[TASK DATA]:

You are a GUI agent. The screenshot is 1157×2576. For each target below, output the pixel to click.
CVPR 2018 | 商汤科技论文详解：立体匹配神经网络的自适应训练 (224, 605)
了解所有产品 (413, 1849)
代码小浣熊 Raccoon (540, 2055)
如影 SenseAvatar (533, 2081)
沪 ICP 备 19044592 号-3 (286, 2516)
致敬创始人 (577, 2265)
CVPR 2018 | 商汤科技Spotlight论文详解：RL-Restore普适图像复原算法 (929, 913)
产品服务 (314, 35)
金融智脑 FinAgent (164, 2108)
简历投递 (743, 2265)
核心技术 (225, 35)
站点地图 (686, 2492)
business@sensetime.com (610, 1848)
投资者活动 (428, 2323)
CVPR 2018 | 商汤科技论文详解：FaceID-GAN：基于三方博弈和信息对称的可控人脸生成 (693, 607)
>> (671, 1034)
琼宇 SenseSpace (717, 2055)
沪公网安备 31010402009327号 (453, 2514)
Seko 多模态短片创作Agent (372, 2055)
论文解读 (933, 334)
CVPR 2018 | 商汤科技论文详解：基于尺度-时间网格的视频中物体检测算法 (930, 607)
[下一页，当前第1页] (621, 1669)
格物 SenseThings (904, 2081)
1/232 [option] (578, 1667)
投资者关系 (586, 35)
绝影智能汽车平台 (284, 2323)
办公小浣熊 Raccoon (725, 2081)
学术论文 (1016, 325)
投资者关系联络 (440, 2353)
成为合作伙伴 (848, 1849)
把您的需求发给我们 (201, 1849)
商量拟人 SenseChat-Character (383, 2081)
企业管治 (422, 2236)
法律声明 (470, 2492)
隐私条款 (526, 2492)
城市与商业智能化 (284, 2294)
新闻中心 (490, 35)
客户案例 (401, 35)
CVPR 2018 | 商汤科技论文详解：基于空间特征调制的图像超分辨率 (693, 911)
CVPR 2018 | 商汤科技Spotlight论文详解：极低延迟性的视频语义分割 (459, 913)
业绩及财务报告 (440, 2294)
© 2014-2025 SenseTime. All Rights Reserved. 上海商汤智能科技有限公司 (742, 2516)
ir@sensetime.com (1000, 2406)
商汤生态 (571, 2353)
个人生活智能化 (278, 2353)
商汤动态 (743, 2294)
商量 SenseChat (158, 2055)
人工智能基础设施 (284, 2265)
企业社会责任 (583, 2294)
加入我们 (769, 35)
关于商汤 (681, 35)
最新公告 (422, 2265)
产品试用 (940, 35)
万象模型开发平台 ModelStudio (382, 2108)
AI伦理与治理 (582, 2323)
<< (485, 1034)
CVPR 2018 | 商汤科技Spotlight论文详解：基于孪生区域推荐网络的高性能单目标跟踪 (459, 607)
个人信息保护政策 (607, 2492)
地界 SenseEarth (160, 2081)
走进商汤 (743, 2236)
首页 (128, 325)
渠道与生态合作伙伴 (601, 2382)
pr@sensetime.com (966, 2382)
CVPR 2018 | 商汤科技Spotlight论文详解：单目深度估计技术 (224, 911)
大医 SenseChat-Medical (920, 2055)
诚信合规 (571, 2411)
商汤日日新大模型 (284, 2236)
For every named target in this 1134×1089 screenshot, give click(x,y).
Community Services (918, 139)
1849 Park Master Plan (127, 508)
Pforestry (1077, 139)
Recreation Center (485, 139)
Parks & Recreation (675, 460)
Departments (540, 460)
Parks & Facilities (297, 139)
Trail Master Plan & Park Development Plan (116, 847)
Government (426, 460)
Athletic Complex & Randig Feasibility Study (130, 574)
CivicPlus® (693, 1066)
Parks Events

[WHAT YOU NEED TO DO]: Please write out everything from the line containing "AI伦理与治理 (582, 2323)" down to the line containing "Athletic Complex &" again, swapping "Master Plan" for "Long-Range Plan" and leaving all else unchanged.

[CORRECT ANSWER]:
AI伦理与治理 (582, 2323)
<< (485, 1034)
CVPR 2018 | 商汤科技Spotlight论文详解：基于孪生区域推荐网络的高性能单目标跟踪 (459, 607)
个人信息保护政策 (607, 2492)
地界 SenseEarth (160, 2081)
走进商汤 (743, 2236)
首页 (128, 325)
渠道与生态合作伙伴 (601, 2382)
pr@sensetime.com (966, 2382)
CVPR 2018 | 商汤科技Spotlight论文详解：单目深度估计技术 (224, 911)
大医 SenseChat-Medical (920, 2055)
诚信合规 (571, 2411)
商汤日日新大模型 (284, 2236)
For every named target in this 1134×1089 screenshot, give click(x,y).
Community Services (918, 139)
1849 Park Long-Range Plan (127, 508)
Pforestry (1077, 139)
Recreation Center (485, 139)
Parks & Recreation (675, 460)
Departments (540, 460)
Parks & Facilities (297, 139)
Trail Long-Range Plan & Park Development Plan (116, 847)
Government (426, 460)
Athletic Complex & Randig Feasibility Study (130, 574)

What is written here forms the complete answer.